Aminophylline induced oxidative metabolism in isolated canine polymorphonuclear leukocytes

Adenosine reportedly mediates myocardial and skeletal blood flow, bronchoconstriction, and cellular production of toxic oxygen radicals. Cellular effects of adenosine can be antagonized by the methylxanthines, which are widely used in the clinical treatment of obstructive airway diseases. Methylxanthine compounds such as aminophylline and theophylline inhibit the cyclic nucleotide phosphodiesterase of smooth muscle, reversing pathogenic states of bronchoconstriction. Recent techniques in flow cytometry allow examination of individual cells for the electrophysiological and metabolic cellular side effects of methylxanthine therapy.
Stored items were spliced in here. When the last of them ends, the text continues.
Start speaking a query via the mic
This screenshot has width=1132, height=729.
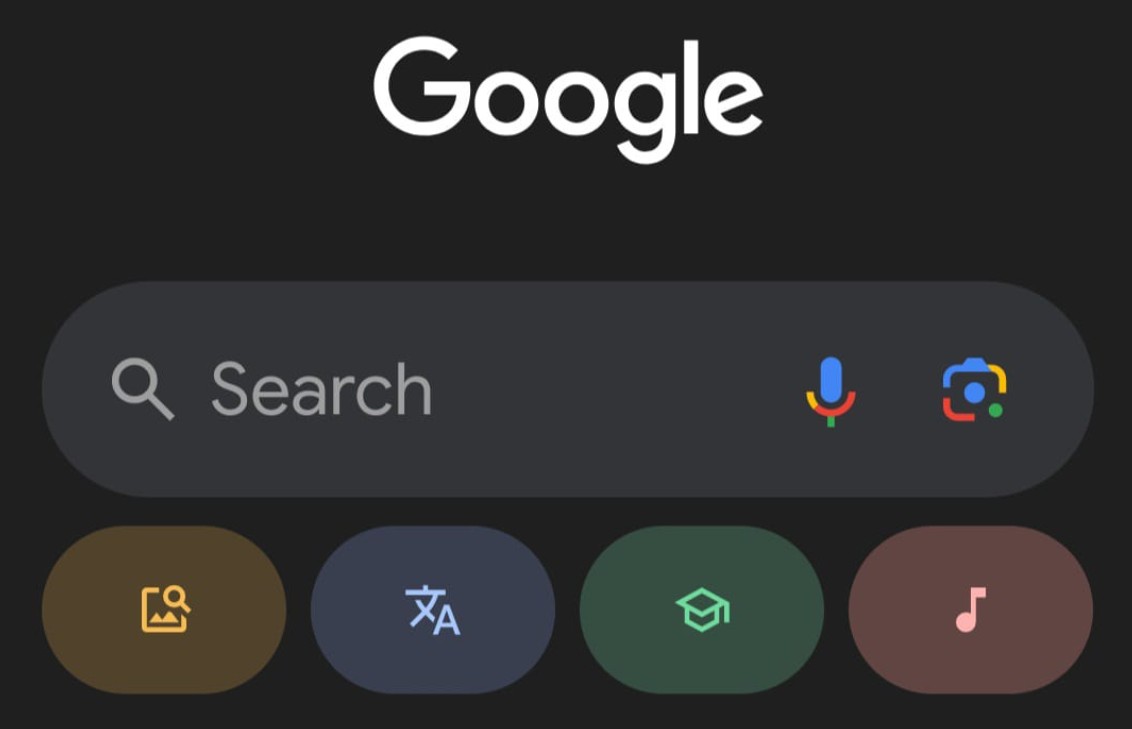[x=831, y=391]
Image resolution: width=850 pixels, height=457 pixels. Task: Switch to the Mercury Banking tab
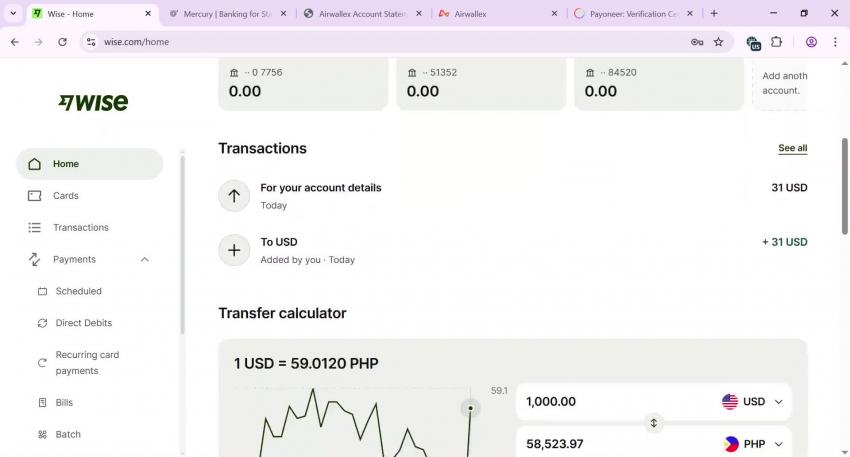[x=228, y=14]
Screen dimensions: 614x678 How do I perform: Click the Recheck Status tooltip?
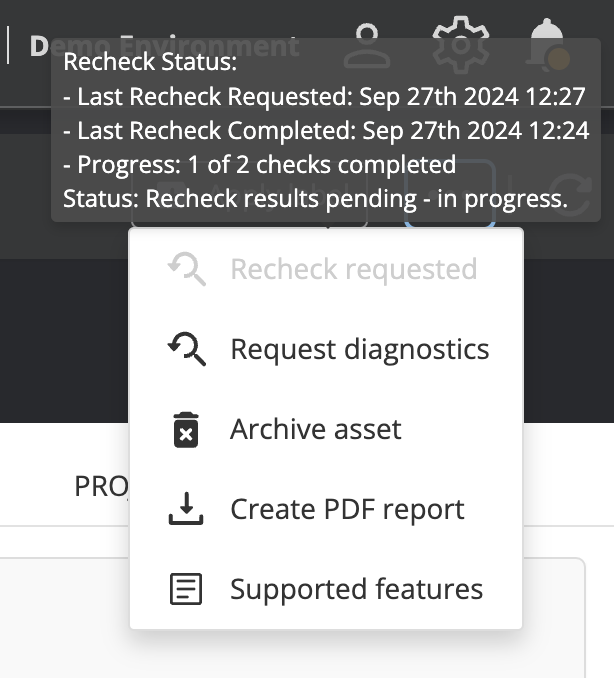325,130
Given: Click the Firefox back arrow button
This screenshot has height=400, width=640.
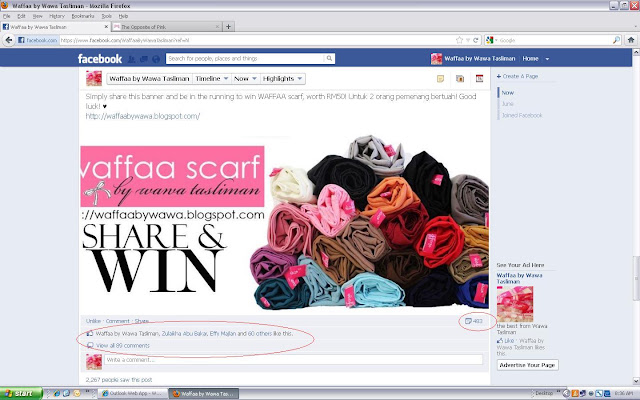Looking at the screenshot, I should tap(9, 40).
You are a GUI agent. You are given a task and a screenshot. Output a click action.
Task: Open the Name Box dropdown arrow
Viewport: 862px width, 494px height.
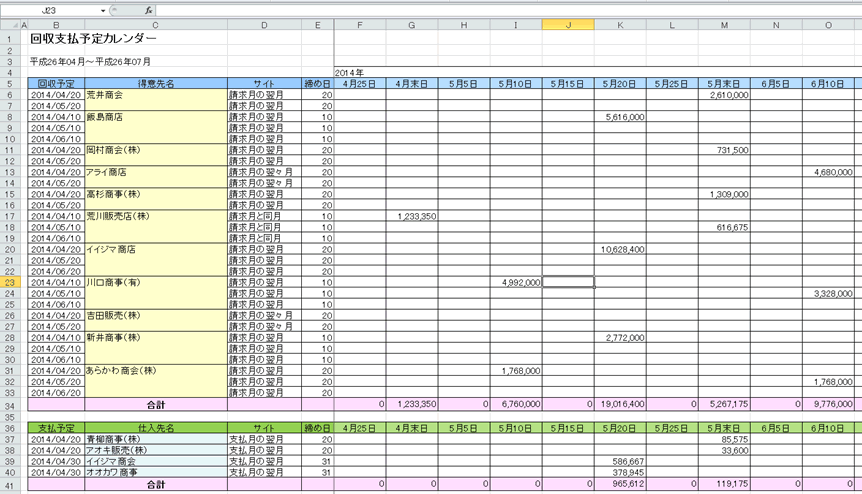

We report that the flow cytometric examination of isolated canine peripheral neutrophils, in the presence of therapeutic concentrations of aminophylline resulted in small but significant membrane depolarization and almost fivefold increases in baseline cytosolic H202 levels. If aminophylline is capable of direct in vitro activation of isolated canine neutrophils it may have the capacity to potentiate neutrophil activation in vivo: indirectly by competing with circulating modifiers, such as adenosine, for cell surface receptor sites and directly by the induction of toxic oxygen radicals as demonstrated here. H202 induction by aminophylline and other xanthine derivatives may become clinically important in instances of vascular occlusion, stasis, or instances of reperfusion where neutrophils may become activated. In an activated state, neutrophils could contribute to pathogenicity and tissue damage by indiscriminantly releasing oxygen-reactive species.